PROBLEM DETAILS -
Can you reproduce, word for word, the part of the BioMetaPipeline text below that opens with the words containing "Memory usage and" and closes with "the docker installation."?

TEXT UNDER STUDY -
== Segment start ==

BioMetaPipeline outputs a BioMetaDB project containing the completed results. By passing the -a flag, users can omit the creation or update of a given BioMetaDB project. Each pipeline outputs a final .tsv file of the results of each individual pipe.

Multiple pipelines can be run using the same project - the results of each pipeline are stored as a new database table, and re-running a pipeline will update the existing table within the BioMetaDB project.

Memory usage and time to completion estimates

Some programs in each pipeline can have very high memory requirements (>100GB) or long completion times (depending on the system used to run the pipeline). Users are advised to use a program such as screen or nohup to run this pipeline, as well as to redirect stderr to a separate file.

pipedm/run_pipedm

pipedm.py is the calling script for the standalone version of BioMetaPipeline. run_pipedm.py is the calling script for the docker installation.

== Segment end ==

GIVEN INFORMATION -
== Segment start ==

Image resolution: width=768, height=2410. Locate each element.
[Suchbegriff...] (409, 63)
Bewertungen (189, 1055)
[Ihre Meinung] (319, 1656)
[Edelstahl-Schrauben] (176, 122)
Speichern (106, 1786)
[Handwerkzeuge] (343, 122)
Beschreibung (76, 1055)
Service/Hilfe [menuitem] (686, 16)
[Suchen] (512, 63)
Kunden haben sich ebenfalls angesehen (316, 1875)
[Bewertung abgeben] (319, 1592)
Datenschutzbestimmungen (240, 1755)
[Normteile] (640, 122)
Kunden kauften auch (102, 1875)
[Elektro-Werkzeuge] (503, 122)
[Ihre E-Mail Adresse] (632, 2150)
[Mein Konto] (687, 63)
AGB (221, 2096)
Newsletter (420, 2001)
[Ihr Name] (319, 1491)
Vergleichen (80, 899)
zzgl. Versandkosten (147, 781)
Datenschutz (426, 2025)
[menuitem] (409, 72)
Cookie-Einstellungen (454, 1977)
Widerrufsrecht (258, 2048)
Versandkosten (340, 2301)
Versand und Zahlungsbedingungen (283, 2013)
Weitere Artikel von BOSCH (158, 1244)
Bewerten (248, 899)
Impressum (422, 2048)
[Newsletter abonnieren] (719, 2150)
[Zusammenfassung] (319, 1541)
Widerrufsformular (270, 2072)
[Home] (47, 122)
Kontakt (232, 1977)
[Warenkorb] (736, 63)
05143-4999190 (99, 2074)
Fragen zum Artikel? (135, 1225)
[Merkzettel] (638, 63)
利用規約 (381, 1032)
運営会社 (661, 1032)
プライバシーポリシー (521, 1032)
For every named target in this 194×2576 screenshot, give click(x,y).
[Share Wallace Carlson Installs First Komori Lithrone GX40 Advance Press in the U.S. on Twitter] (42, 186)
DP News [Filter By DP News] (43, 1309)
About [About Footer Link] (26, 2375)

== Segment end ==

TASK ANSWER -
Memory usage and time to completion estimates

Some programs in each pipeline can have very high memory requirements (>100GB) or long completion times (depending on the system used to run the pipeline). Users are advised to use a program such as screen or nohup to run this pipeline, as well as to redirect stderr to a separate file.

pipedm/run_pipedm

pipedm.py is the calling script for the standalone version of BioMetaPipeline. run_pipedm.py is the calling script for the docker installation.